:: Work order ::
An exact transcription of all the data is required; the pictures are to be left out.

Recorded data
BEGIN
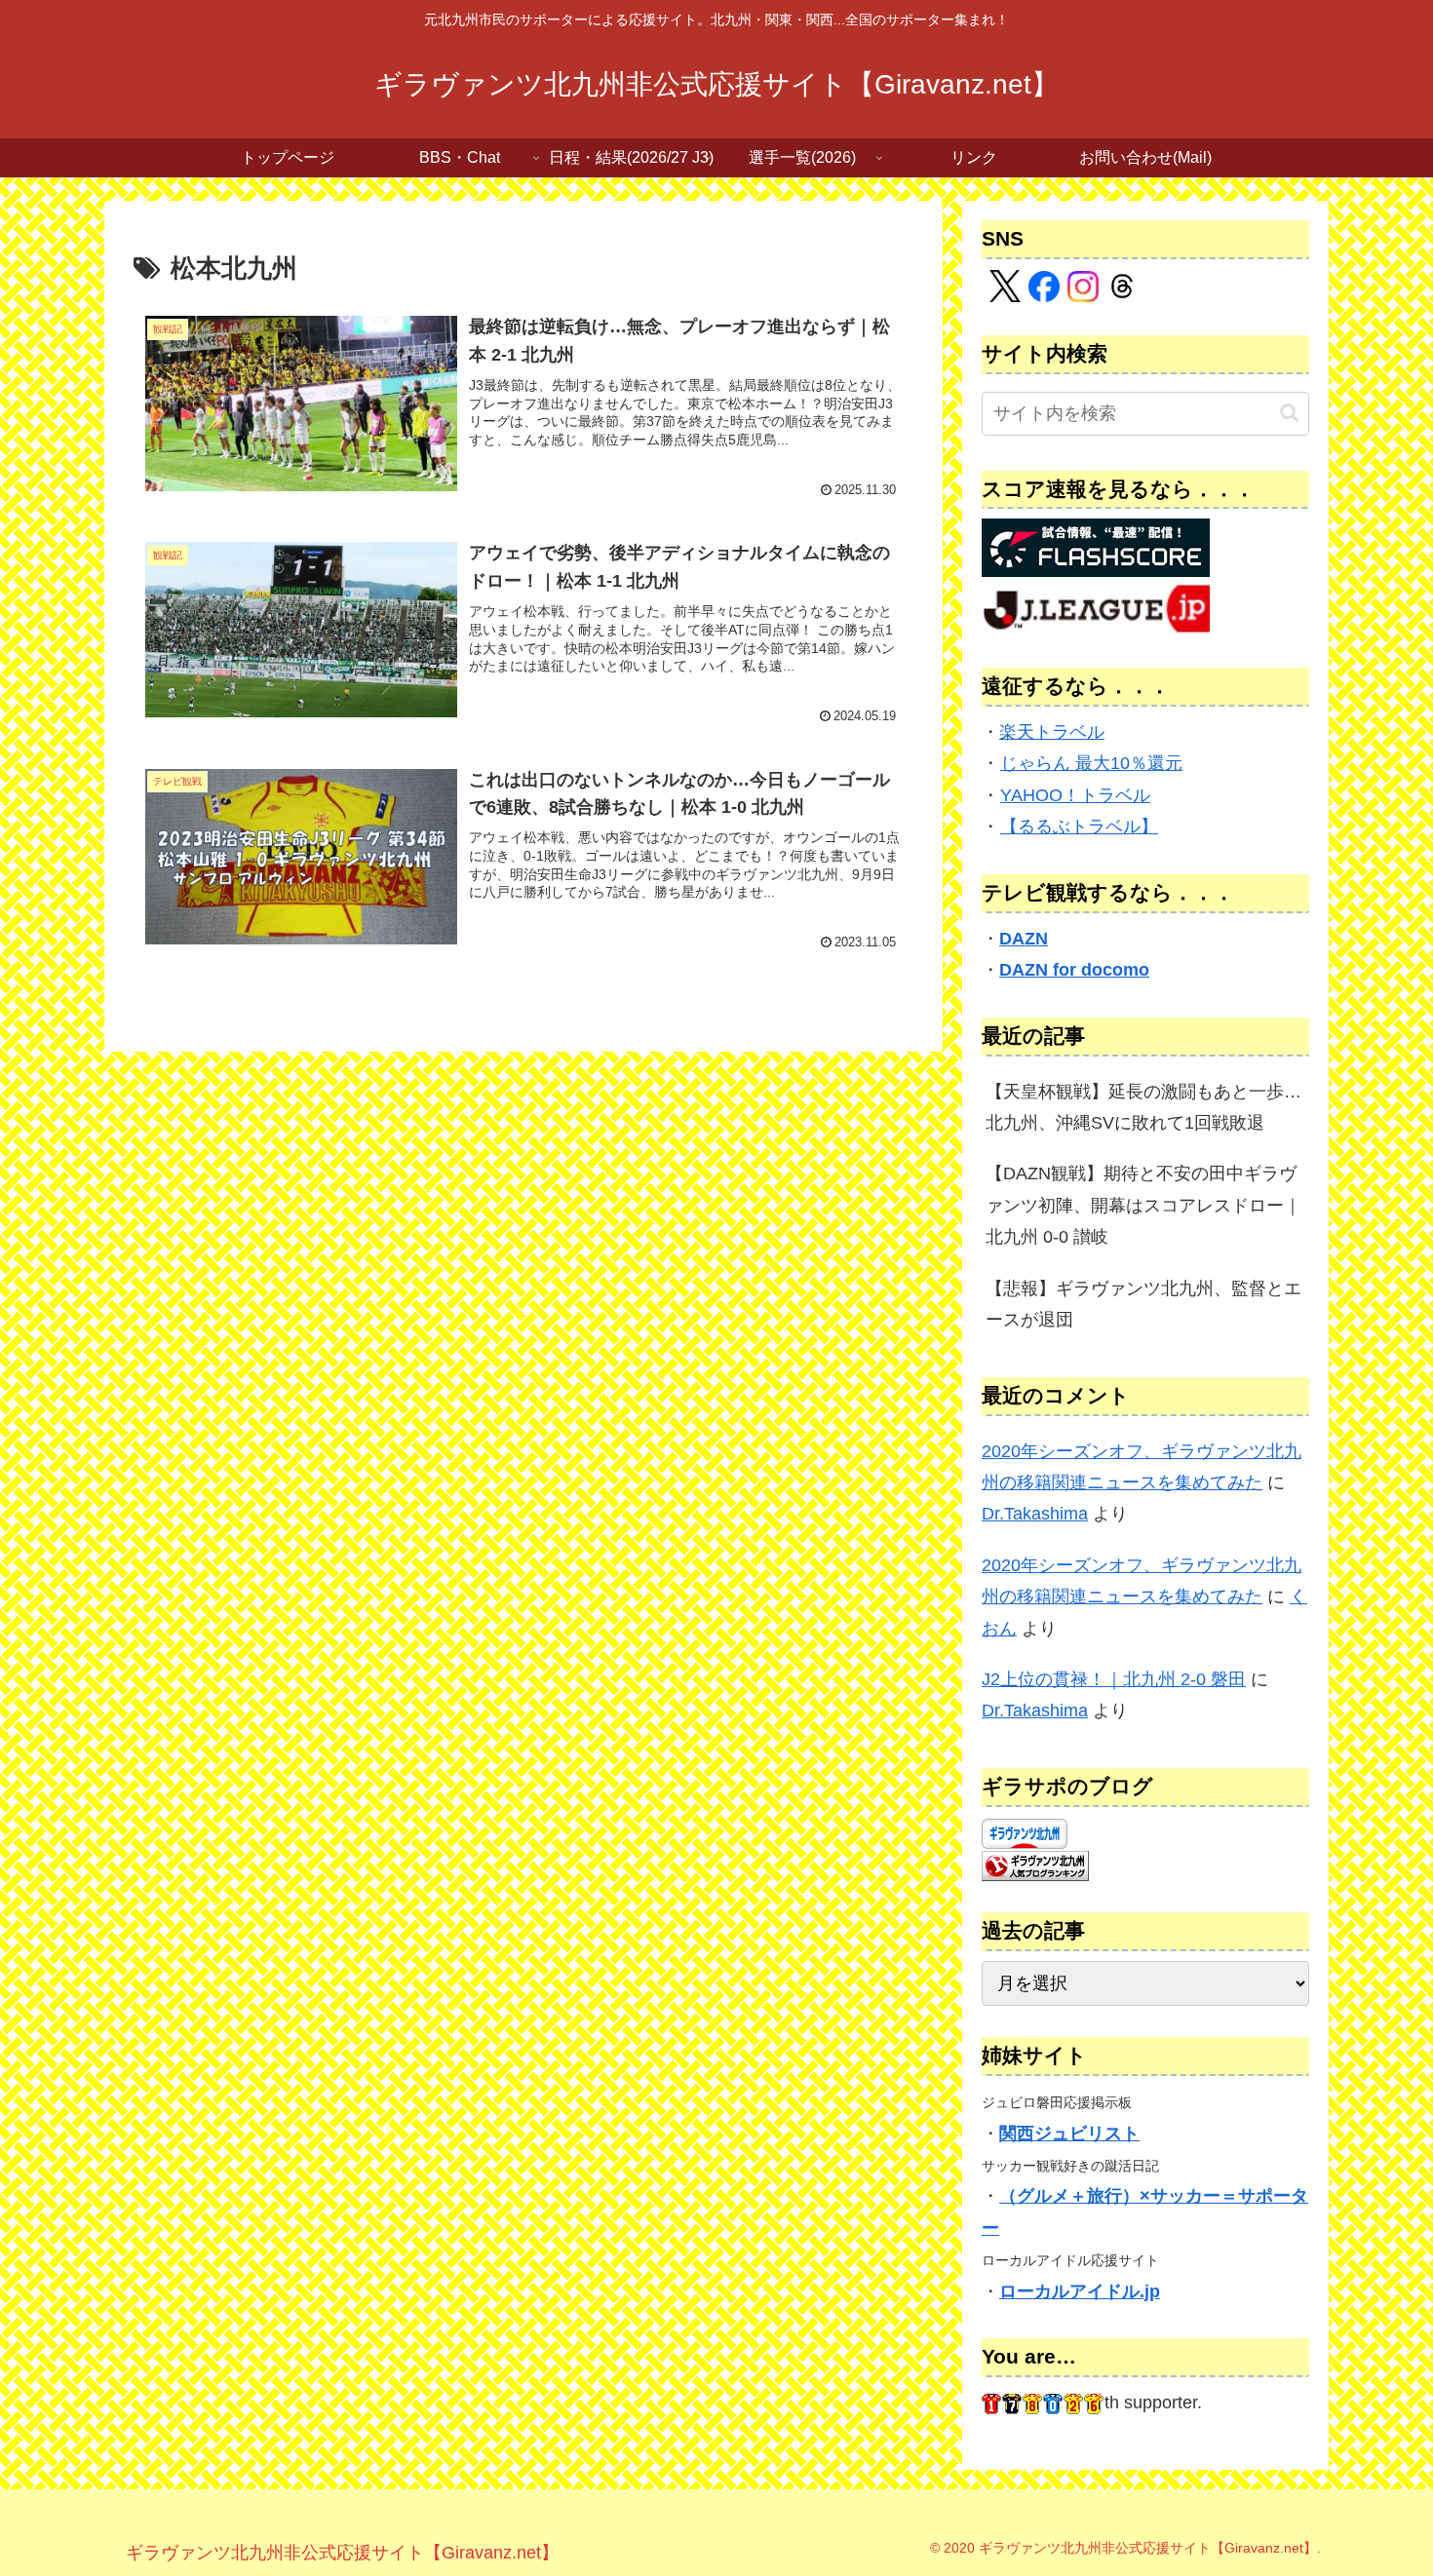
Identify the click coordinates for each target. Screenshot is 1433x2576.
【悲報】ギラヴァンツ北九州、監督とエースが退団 (1143, 1304)
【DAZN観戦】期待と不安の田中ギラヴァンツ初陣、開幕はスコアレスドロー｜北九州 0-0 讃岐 (1143, 1205)
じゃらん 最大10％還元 (1091, 763)
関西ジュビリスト (1069, 2133)
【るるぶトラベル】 (1079, 826)
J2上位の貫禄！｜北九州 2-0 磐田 (1114, 1679)
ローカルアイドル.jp (1079, 2291)
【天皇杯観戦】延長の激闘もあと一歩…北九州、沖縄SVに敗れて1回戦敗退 (1143, 1107)
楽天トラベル (1051, 732)
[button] (1289, 413)
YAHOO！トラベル (1075, 795)
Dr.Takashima (1035, 1513)
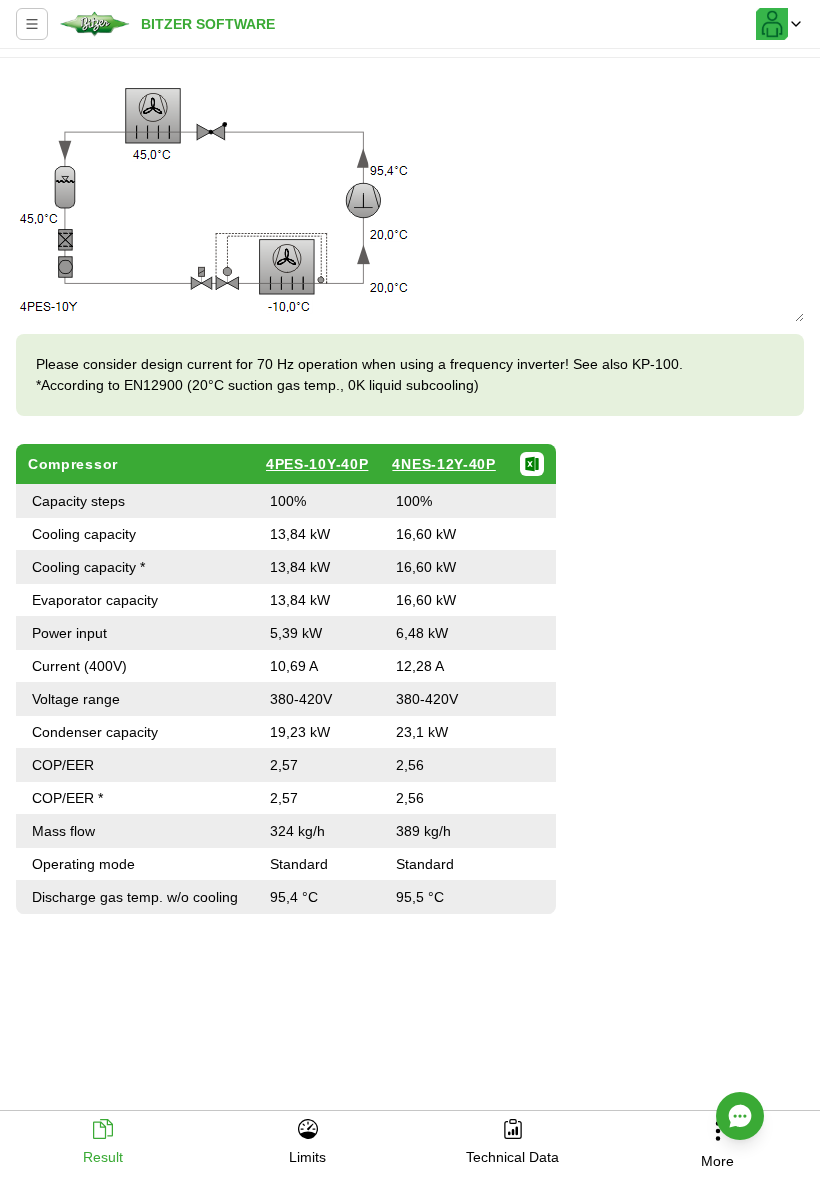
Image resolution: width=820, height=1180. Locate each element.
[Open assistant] (740, 1116)
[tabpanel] (410, 578)
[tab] (102, 1143)
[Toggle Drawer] (32, 24)
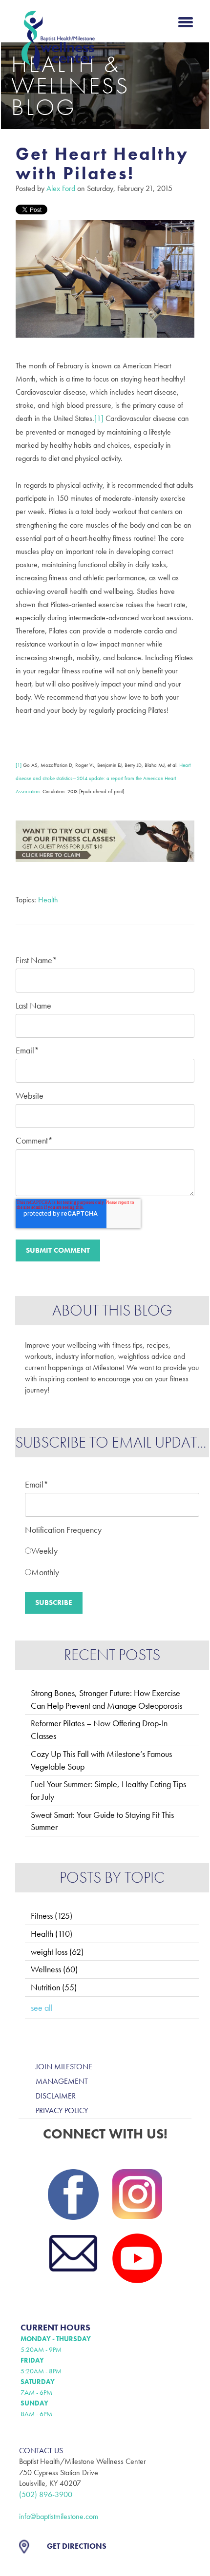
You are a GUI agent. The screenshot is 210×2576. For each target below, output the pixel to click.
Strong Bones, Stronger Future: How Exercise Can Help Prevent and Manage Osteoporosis (106, 1699)
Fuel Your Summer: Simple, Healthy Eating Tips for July (108, 1790)
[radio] (112, 1549)
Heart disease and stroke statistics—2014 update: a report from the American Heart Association (103, 778)
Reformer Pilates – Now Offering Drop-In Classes (99, 1729)
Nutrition (54, 1987)
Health (48, 900)
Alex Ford (60, 188)
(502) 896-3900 (45, 2494)
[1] (18, 765)
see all (42, 2007)
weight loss (57, 1951)
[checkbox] (112, 1559)
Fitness (51, 1915)
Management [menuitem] (62, 2081)
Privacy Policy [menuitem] (62, 2110)
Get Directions (76, 2546)
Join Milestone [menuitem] (64, 2066)
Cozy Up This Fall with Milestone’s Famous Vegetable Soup (101, 1760)
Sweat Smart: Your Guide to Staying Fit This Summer (102, 1821)
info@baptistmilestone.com (58, 2516)
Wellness (54, 1969)
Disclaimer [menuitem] (56, 2096)
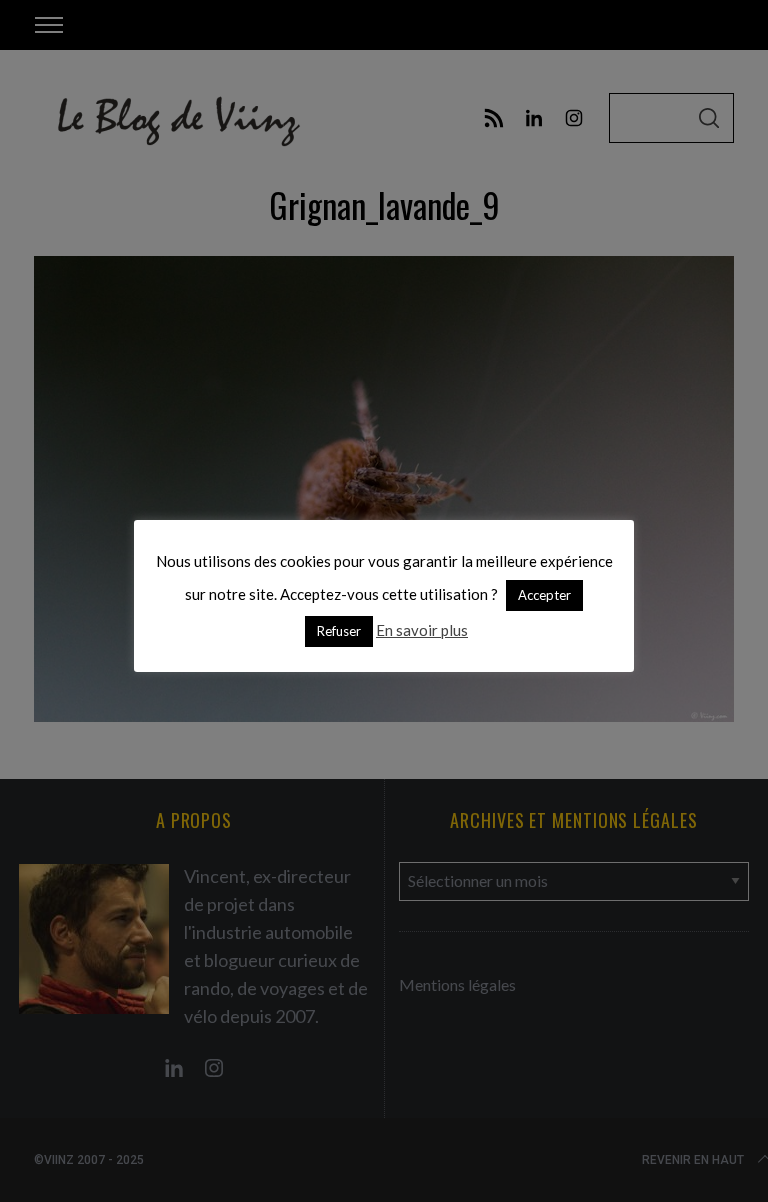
END
:: Reply to the exercise ::
Identify the click coordinates for each target. Screenshot is 1433x2576.
【悲報】ギラヴァンツ北九州、監督とエースが退団 (1143, 1304)
【DAZN観戦】期待と不安の田中ギラヴァンツ初陣、開幕はスコアレスドロー｜北九州 0-0 讃岐 (1143, 1205)
じゃらん 最大10％還元 (1091, 763)
関西ジュビリスト (1069, 2133)
【るるぶトラベル】 (1079, 826)
J2上位の貫禄！｜北九州 2-0 磐田 (1114, 1679)
ローカルアイドル.jp (1079, 2291)
【天皇杯観戦】延長の激闘もあと一歩…北九州、沖縄SVに敗れて1回戦敗退 (1143, 1107)
楽天トラベル (1051, 732)
[button] (1289, 413)
YAHOO！トラベル (1075, 795)
Dr.Takashima (1035, 1513)
Image resolution: width=820, height=1180. Locate each element.
[Open assistant] (740, 1116)
[tabpanel] (410, 578)
[tab] (102, 1143)
[Toggle Drawer] (32, 24)
You are a GUI agent. The screenshot is 210×2576. For each target below, output the pixel to click.
Strong Bones, Stronger Future: How Exercise Can Help Prevent and Manage Osteoporosis (106, 1699)
Fuel Your Summer: Simple, Healthy Eating Tips for July (108, 1790)
[radio] (112, 1549)
Heart disease and stroke statistics—2014 update: a report from the American Heart Association (103, 778)
Reformer Pilates – Now Offering Drop-In Classes (99, 1729)
Nutrition (54, 1987)
Health (48, 900)
Alex Ford (60, 188)
(502) 896-3900 (45, 2494)
[1] (18, 765)
see all (42, 2007)
weight loss (57, 1951)
[checkbox] (112, 1559)
Fitness (51, 1915)
Management [menuitem] (62, 2081)
Privacy Policy [menuitem] (62, 2110)
Get Directions (76, 2546)
Join Milestone [menuitem] (64, 2066)
Cozy Up This Fall with Milestone’s Famous Vegetable Soup (101, 1760)
Sweat Smart: Your Guide to Staying Fit This Summer (102, 1821)
info@baptistmilestone.com (58, 2516)
Wellness (54, 1969)
Disclaimer [menuitem] (56, 2096)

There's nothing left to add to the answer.